All this to say that I applaud Mr. Patterson. I won’t buy his book (“I don’t think I want to read this”) but I will probably buy a copy for a family member for Christmas. Because in a thirty-second ad, Patterson piqued my interest. People obviously care enough about Alex Cross as a protagonist that killing him off would upset them greatly. And that makes me wonder.

“Final Exam” came out yesterday. If you like my kind of mysteries, I hope you’ll buy it. More than that, though, I hope you enjoy it.

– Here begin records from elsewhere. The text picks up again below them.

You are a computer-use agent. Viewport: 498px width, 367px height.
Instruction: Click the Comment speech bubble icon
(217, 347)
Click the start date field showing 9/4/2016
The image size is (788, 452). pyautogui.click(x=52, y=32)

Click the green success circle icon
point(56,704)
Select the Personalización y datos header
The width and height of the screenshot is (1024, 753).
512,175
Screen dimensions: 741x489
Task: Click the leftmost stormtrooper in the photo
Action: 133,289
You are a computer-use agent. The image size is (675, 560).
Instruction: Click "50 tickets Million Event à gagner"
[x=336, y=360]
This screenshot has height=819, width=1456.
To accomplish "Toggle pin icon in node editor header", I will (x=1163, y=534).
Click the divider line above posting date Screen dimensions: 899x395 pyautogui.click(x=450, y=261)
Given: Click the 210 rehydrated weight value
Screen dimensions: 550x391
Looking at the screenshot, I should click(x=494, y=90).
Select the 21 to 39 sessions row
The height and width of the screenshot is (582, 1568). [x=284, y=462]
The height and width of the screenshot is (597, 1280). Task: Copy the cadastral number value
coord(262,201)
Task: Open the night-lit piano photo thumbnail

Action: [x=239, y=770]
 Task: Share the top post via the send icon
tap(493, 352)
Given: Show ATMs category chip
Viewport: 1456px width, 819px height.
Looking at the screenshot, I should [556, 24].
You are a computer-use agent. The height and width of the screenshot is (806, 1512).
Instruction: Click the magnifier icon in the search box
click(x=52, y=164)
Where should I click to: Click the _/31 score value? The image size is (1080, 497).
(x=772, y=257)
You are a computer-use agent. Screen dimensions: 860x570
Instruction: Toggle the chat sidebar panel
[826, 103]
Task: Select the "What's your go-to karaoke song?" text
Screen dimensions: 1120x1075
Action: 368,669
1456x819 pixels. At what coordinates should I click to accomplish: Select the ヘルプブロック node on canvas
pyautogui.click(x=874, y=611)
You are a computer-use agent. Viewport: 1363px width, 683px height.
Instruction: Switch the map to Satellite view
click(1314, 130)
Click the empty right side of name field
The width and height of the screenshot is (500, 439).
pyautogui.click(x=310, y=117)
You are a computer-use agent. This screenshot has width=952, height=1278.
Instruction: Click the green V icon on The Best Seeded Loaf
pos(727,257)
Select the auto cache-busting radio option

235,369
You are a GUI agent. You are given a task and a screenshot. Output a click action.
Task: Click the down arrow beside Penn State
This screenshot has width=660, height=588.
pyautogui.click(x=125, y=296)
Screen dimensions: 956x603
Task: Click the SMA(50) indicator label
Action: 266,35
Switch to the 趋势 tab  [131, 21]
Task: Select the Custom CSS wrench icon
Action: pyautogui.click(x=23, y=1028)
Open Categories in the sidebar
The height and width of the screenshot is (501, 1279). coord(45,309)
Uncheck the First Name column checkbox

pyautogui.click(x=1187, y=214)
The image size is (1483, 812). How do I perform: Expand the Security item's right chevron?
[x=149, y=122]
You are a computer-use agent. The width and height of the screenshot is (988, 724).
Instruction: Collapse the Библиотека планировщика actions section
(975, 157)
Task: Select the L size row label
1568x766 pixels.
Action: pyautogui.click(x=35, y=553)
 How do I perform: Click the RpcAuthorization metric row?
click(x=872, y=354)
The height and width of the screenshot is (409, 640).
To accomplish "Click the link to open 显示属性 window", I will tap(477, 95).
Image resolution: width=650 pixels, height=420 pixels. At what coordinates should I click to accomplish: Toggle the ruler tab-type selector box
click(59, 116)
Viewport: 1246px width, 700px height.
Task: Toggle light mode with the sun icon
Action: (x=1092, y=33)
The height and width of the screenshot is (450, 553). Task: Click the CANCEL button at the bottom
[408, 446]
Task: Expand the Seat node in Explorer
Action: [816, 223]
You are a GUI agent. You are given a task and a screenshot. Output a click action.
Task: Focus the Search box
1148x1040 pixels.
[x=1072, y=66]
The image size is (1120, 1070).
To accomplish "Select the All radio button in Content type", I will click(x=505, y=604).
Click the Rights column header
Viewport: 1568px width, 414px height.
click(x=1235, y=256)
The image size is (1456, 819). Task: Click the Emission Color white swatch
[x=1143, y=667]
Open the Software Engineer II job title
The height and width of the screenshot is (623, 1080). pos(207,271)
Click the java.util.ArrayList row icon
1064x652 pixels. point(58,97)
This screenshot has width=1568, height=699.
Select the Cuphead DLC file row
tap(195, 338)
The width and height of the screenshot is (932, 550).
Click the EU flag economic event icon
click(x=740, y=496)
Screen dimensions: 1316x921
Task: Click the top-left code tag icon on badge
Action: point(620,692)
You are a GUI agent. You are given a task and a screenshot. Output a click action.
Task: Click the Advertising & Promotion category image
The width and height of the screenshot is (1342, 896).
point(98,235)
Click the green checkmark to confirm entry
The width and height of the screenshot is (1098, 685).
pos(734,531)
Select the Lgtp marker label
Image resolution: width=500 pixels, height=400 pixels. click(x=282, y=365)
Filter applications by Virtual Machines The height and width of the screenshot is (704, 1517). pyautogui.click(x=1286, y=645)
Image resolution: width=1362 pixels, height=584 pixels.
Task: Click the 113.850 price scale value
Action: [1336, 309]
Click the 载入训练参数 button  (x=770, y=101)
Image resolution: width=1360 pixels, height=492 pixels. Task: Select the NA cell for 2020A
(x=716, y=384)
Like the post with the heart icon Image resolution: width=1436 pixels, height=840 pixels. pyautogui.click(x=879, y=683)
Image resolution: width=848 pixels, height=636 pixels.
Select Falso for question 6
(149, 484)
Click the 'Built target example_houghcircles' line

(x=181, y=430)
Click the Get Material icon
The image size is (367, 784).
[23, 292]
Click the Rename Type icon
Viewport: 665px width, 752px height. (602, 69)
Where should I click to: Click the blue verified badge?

And in the interest of blatant self-promotion, commonly called BSP on DorothyL, what I will do is offer an excerpt of “Final Exam” here at the Stiletto Gang on Friday. Please check back if you’re interested in finding out what kind of trouble Alison Bergeron gets herself into this time. Let’s just say it involves exploding toilets, drugs, aliases, and one very hot and bothered Crawford. Interested yet?


5 replies
  1. Mason Canyon
    Mason Canyon says:

    You've peaked my interest. How could anyone resist finding out about exploding toilets. I'll check back Friday for sure (and also Thursday to be fair).

  2. Nancy J. Cohen
    Nancy J. Cohen says:

    An ad like that would not induce me to buy someone's book. I am wondering about the value of a book trailer these days since I just did my first one. A teaser, unlike a straight ad, might be more intriguing but I still think it would only appeal to readers who like the genre or the author anyway. In terms of name recognition, though, both of these techniques work.

  3. Marilyn Meredith a.k.a. F. M. Meredith
    Marilyn Meredith a.k.a. F. M. Meredith says:

    I doubt that it'll effect his sales negatively. He's a super star and people buy him just because his name is recognizable and an ad like this only makes it more recognizable.

    Now, exploding toilets, that sounds mighty intriguing–just so long as it's not my toilet.

    Best of luck and mega sales with the new book.